» **What needs to be done**: Give the lines again, unchanged, starting with the line containing "You are a computer-use agent. This" and ending with the last line of the data below.
Top of The data
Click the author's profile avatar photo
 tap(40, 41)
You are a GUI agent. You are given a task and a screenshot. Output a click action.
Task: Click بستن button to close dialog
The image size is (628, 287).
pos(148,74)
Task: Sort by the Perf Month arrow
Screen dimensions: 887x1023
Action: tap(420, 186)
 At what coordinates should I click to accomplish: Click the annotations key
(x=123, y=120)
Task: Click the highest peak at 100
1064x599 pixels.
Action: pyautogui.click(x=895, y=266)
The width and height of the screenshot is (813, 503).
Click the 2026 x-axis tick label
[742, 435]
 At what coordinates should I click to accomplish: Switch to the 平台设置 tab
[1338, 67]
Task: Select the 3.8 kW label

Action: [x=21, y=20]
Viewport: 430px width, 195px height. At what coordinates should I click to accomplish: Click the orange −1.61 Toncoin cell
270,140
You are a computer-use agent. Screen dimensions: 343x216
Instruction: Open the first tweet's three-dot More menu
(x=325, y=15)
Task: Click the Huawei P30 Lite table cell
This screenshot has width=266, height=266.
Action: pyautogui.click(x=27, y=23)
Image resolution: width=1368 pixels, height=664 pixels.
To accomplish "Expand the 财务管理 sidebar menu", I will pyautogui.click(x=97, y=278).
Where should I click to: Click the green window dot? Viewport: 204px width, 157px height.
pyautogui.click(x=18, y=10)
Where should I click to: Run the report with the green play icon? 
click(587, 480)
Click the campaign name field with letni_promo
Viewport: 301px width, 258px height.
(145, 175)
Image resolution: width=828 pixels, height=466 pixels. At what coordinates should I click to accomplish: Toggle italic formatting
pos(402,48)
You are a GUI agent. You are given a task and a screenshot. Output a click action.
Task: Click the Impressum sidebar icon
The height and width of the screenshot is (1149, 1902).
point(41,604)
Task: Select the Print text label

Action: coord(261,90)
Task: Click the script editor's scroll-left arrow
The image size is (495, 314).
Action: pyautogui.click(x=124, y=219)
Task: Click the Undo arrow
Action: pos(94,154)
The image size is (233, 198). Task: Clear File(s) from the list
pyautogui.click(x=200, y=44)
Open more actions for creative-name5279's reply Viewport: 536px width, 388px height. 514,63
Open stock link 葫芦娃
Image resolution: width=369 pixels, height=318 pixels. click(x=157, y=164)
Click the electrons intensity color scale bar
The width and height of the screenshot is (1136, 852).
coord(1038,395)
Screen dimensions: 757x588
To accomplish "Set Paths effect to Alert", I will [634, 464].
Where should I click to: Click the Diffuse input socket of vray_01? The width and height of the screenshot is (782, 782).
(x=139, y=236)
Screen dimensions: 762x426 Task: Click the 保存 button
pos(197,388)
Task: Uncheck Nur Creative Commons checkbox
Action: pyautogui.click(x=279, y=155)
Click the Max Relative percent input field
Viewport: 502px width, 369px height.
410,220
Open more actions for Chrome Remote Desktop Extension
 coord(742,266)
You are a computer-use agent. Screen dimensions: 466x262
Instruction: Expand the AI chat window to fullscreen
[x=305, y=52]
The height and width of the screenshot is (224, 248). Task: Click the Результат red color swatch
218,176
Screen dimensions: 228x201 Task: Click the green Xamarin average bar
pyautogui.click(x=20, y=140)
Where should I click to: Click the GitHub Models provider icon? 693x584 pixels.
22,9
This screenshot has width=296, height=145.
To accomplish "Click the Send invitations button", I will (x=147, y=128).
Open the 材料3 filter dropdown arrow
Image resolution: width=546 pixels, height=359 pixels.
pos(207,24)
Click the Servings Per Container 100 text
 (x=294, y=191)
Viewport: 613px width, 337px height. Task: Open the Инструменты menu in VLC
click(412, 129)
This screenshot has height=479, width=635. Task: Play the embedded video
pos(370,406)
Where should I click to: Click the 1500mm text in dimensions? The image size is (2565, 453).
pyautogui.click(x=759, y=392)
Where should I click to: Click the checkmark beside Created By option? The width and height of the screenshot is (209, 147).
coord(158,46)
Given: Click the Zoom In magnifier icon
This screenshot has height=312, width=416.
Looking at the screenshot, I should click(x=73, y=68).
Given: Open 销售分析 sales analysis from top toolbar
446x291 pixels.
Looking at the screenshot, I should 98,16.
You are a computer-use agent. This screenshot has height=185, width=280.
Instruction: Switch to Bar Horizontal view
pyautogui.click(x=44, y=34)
Bottom of The data
» **Task result**:
You are a computer-use agent. This screenshot has height=185, width=280.
Instruction: Switch to Bar Horizontal view
pyautogui.click(x=44, y=34)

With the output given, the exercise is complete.